If throwing out a goal is too radical then, at the very least, it’s important to question it to be sure it is aligned with our deepest values, that it’s not just an expression of our grasping or comparing mind, not a way to prove to the world how great we are. This only builds our fortress walls higher. Goals rooted in fear can only create further suffering.
But upon close examination, even fear-based goals might have a seed of love in them. Sometimes with kind attention we can reframe a goal so it is more authentic. The goal of “I want to be a famous movie star” (i.e. I want people to admire me, I want to project an image, I want to have power and control to protect myself from harm, I want to prove to so and so who dissed me that I’m great, etc.) might on closer inspection contain within it a more loving and authentic desire. Perhaps it is “I want to explore life through a variety of roles and share my expression of my explorations with others.”
You can see how that switches from a distant goal that has no depth or substance into a meaningful moment to moment way to be in the world that arises organically from our own natural skills and unique gifts. This reframed goal has more of the quality of an intention. An intention leans toward connection and is acted upon in every moment. A goal leans toward separation, individuation, and is distant, pulling us out of the moment.

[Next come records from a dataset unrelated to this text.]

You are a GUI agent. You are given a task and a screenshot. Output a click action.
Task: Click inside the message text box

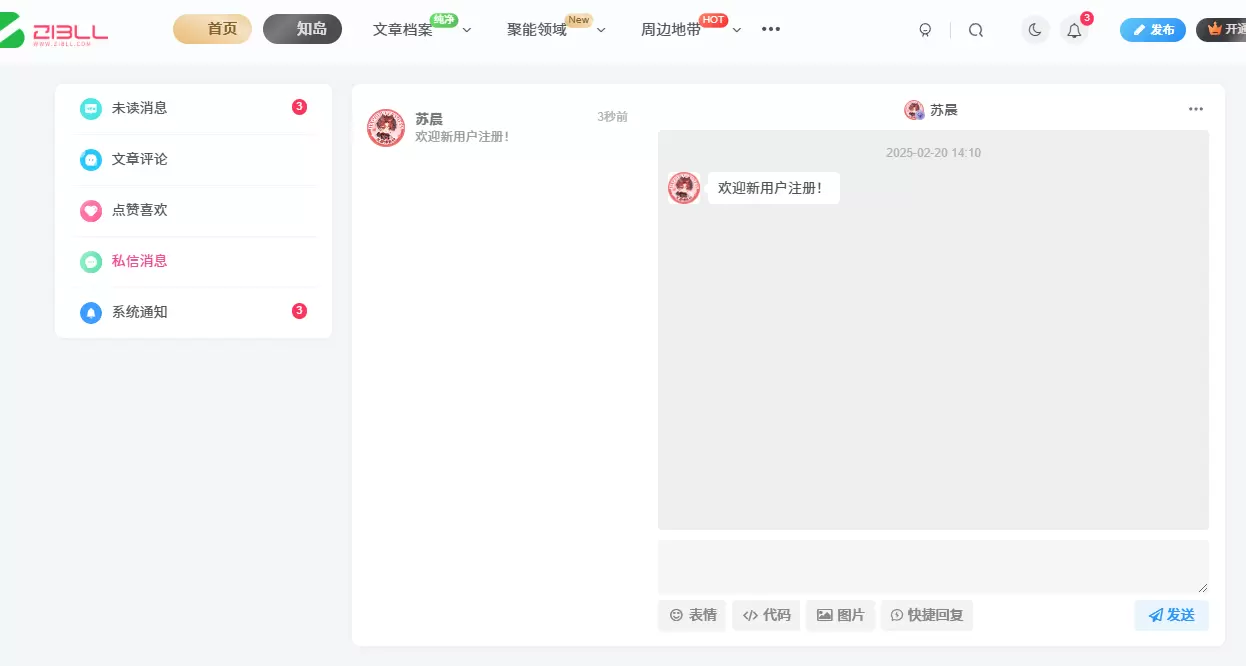[933, 567]
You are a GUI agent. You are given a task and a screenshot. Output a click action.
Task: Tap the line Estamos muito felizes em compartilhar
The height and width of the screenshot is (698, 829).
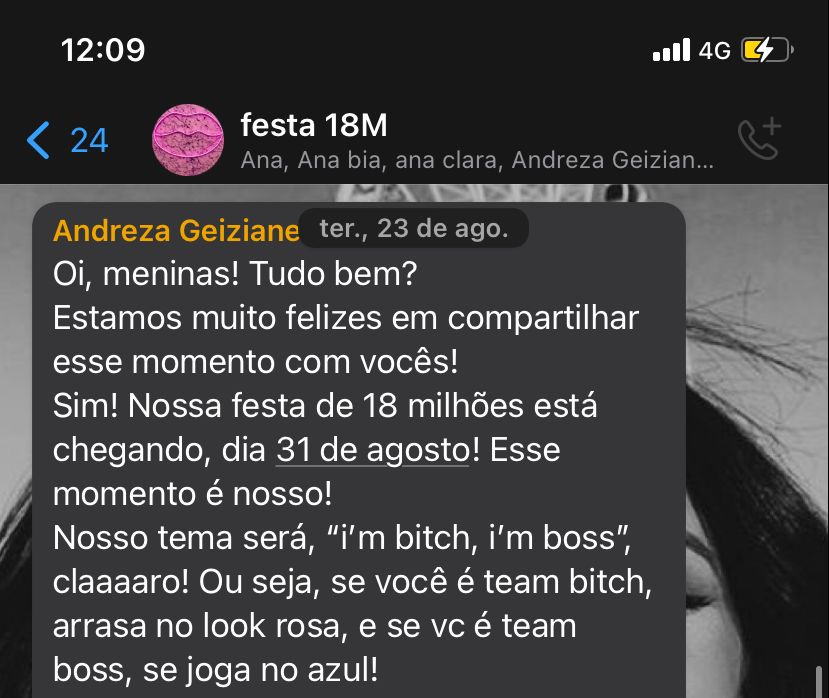tap(346, 318)
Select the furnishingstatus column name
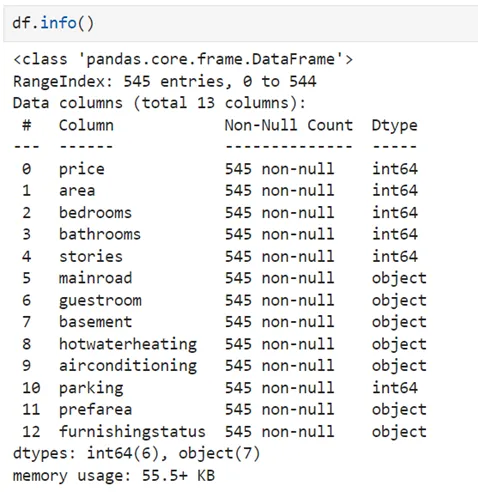The height and width of the screenshot is (498, 478). coord(132,432)
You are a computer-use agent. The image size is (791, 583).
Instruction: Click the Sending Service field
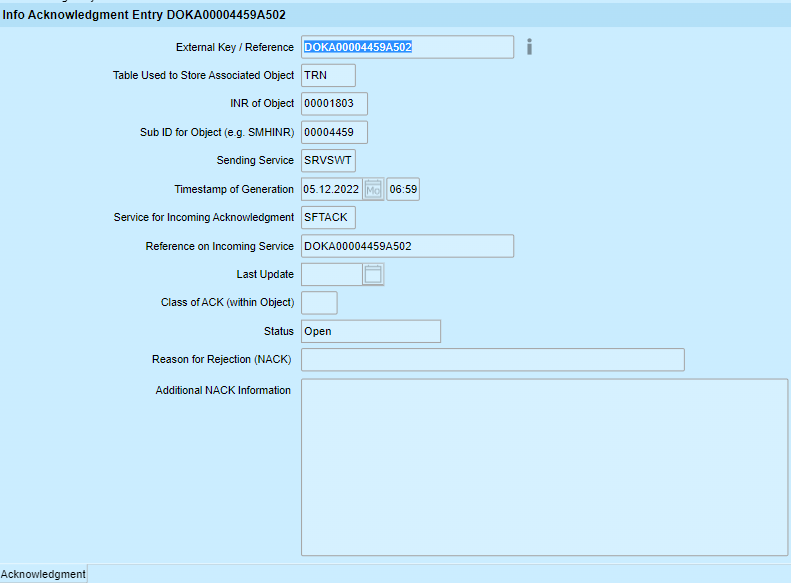328,160
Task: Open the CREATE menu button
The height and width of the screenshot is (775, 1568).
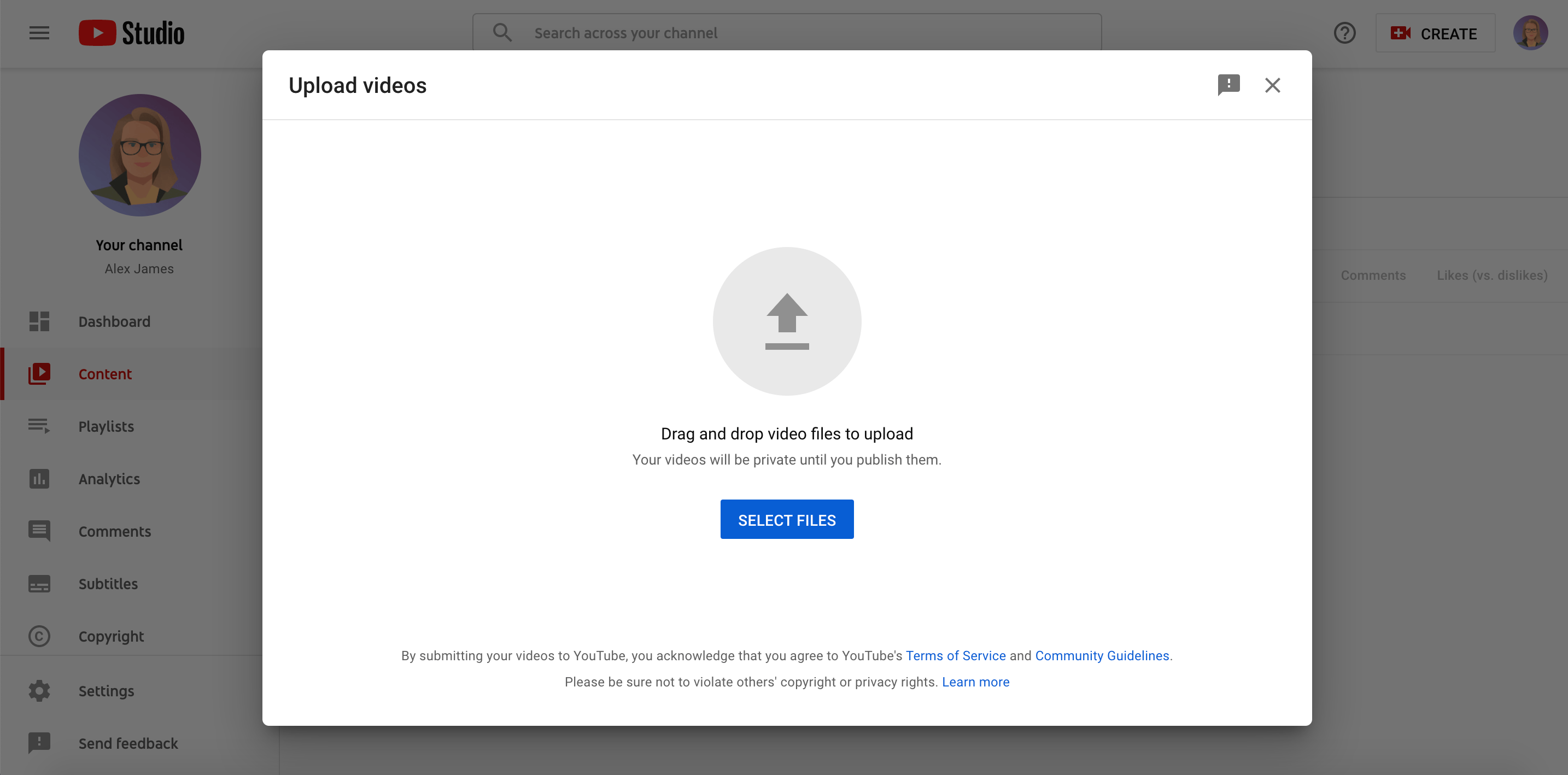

Now we can’t talk about Right Intention without acknowledging that we already have all sorts of unspoken and unexamined intentions in our lives, whether we are aware of them or not. We can get a clue as to our intentions by looking at our behavior – the things we say and do, how we interact with others, how we lead our lives. An unskillful intention can be destructive, causing suffering all around. An unskillful intention is based in fear and is an attempt to protect ourselves from a perceived threat.
Seeing these intentions as bad and setting the intention to get rid of them is simply more fear-based activity that will not produce the desired result. The more skillful way is to bring compassionate attention to them and to provide a safe spacious mind for them to reveal themselves. It’s important for us to remember that inside every unskillful intention is a hurt but loving heart, trying its best to protect us from perceived threats.
Through regular meditative practice and bringing our awareness into the present moment we begin to see these unskillful intentions more clearly. Eventually, with kind attention, we can see we don’t need to protect our identity or transform ourselves into some superhuman to secure respect or love. We can let go of these unskillful intentions as the veils of illusion fall away.
If we have had trauma in our lives that makes self-exploration difficult, it may be useful to seek help with a therapist in examining the fear and the unskillful intentions and behavior. But otherwise, a regular sitting practice, a willingness to notice our thoughts and question their validity, and a great deal of patience to let this lifetime process unfold as it will, is all we need to enjoy the ongoing fruits of practice.
As we practice Right Intention – developing a regular practice of meditation, bringing our awareness back to the present moment, and practicing kindness to ourselves and others -- we begin to see its quiet power, and as our understanding increases, the meaning of the word ‘intention’ becomes not just powerful but meaningful, and richly satisfying.